Juiz de direito, Amâncio tinha apreço pelo ofício, ainda mais porque era, a todo instante, chamado de Vossa Excelência. Pois é, além de Vossa, havia também Excelência, o que não dava a menor margem para dúvidas sobre sua eficiência e eficácia. Sentia-se amálgama de Muhammad Ali e Bruce Lee na música ‘Um índio’, de Caetano Veloso.

Impávido, tranquilo e infalível. Ninguém podia com Amâncio. Todos o respeitavam. Melhor, temiam o sujeito, sem contar algumas figuras que chegavam a venerá-lo, como se entidade fosse. Tanto é que, a menor pendenga que surgisse, o magistrado era consultado. E foi justamente por conta de imbróglio envolvendo novo morador que a síndica, dona Maricota, foi ter um dedo de prosa com o mais ilustre residente do condomínio.

— Dr. Amâncio, desculpe incomodá-lo no conforto do seu lar, mas é que surgiu cizânia inadiável.

— Pois não precisa se desculpar, dona Maricota, pois o trabalho de um juiz de direito nunca termina.

— Sim, é verdade, seu juiz.

— Juiz de direito, não esses juízes de paz.

— Sim, de direito, seu doutor.

— Mas qual o motivo da consulta?

— Consulta?

— É, dona Maricota. Qual a razão da sua vinda?

— Ah, tá! É que o novo morador do 306 descumpriu uma norma do condomínio.

— Que afronta! Mal chegou e já está infringindo norma que foi decidida em ata.

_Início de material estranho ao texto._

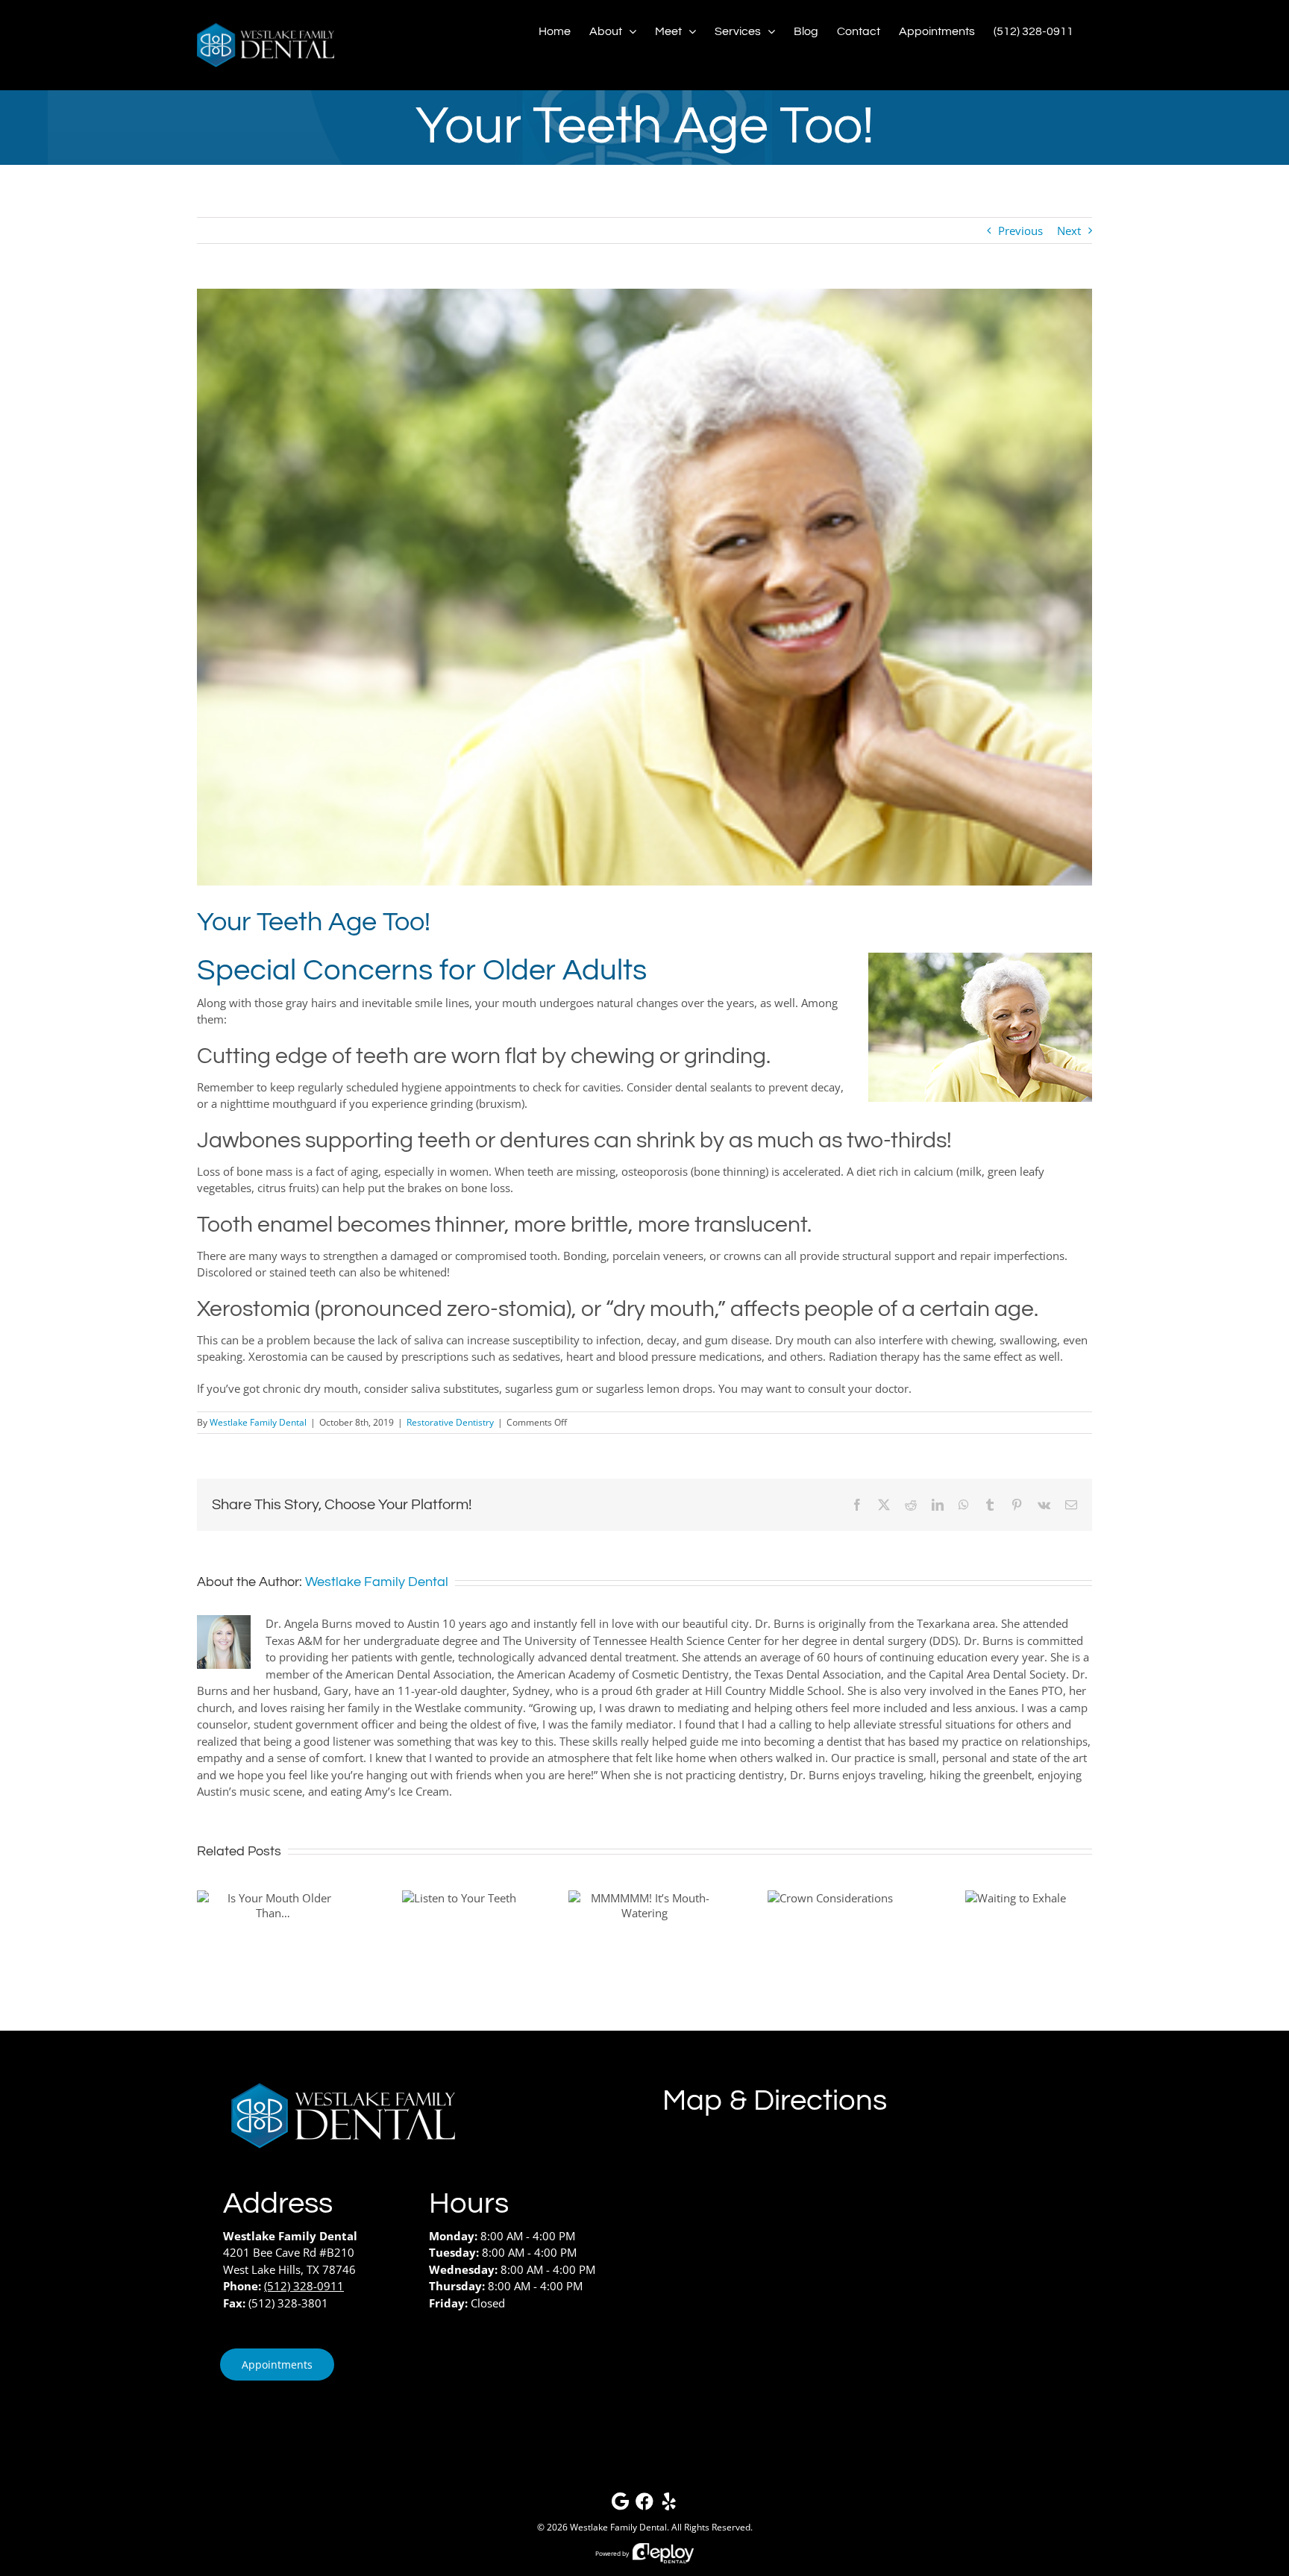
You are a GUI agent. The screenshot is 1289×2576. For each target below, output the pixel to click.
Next (1069, 230)
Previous (1020, 230)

— Pois é, pra o senhor ver como são as coisas.

— Hum! E qual foi a norma quebrada pelo réu?

— Ele trouxe um animal.

— Um animal? Pois qual bicho seria? Aposto que é um desses cachorros que passam o dia inteiro latindo.

— Não.

— Não? Hum! Seria então um gato?

— Não.

— Não? Seria uma araponga?

— Não, doutor.

— Não é possível que esse doidivanas trouxe pra cá um tigre ou um elefante?

— Um peixe.

— O quê?

— Um peixe, seu juiz.

— Que seja um peixe, então, dona Maricota. Esse morador quebrou a lei! Ninguém está acima da lei! Imagine um país sem lei? Onde estaríamos?

— O senhor tem razão.

— Pois vamos agora mesmo resolver essa questão, dona Maricota.

Não tardou, lá estavam a síndica e Amâncio diante da porta do transgressor. Coube ao juiz tocar a campainha. Nada. Novo toque, mas nada do morador atender. Teria saído? Impaciente, a mulher olhou para a autoridade e posicionou o indicador no botão da campainha, mas eis que a porta, milagrosamente, se abriu.

— Bom dia, dona Maricota.

— Bom dia, seu Gilmar.

— O que desejam a esta hora?

— Este é o juiz Amâncio.

— Juiz?

— Sim, isso mesmo, seu Gilmar, juiz!

— Juiz de direito, por favor.

— Oh, me desculpe, doutor. Juiz de direito!

— Tá! Mas e daí?

— Daí que o senhor está infrigindo uma das mais importantes normais deste condomínio.

— Eu?

— Sim, o senhor mesmo, seu Gilmar!

— Que norma é essa, seu juiz de direito?

— Foi-me reportado que o senhor possui um animal de estimação.

— O Aurélio?

— Aurélio? Quem é Aurélio?

— Não é mais, dona Maricota.

— O que não é mais, seu Gilmar?

— O Aurélio.

— Como assim, seu Gilmar?

— Não soube?

— O que eu não soube, seu Gilmar?

— Do Aurélio.

— Meu senhor, por favor! Afinal, quem é esse tal Aurélio?

— Senhor juiz de direito, dobre a língua quando falar do meu Aurélio. Ele não era qualquer um.

— Senhor Gilmar, por favor, o senhor sabe com quem está falando?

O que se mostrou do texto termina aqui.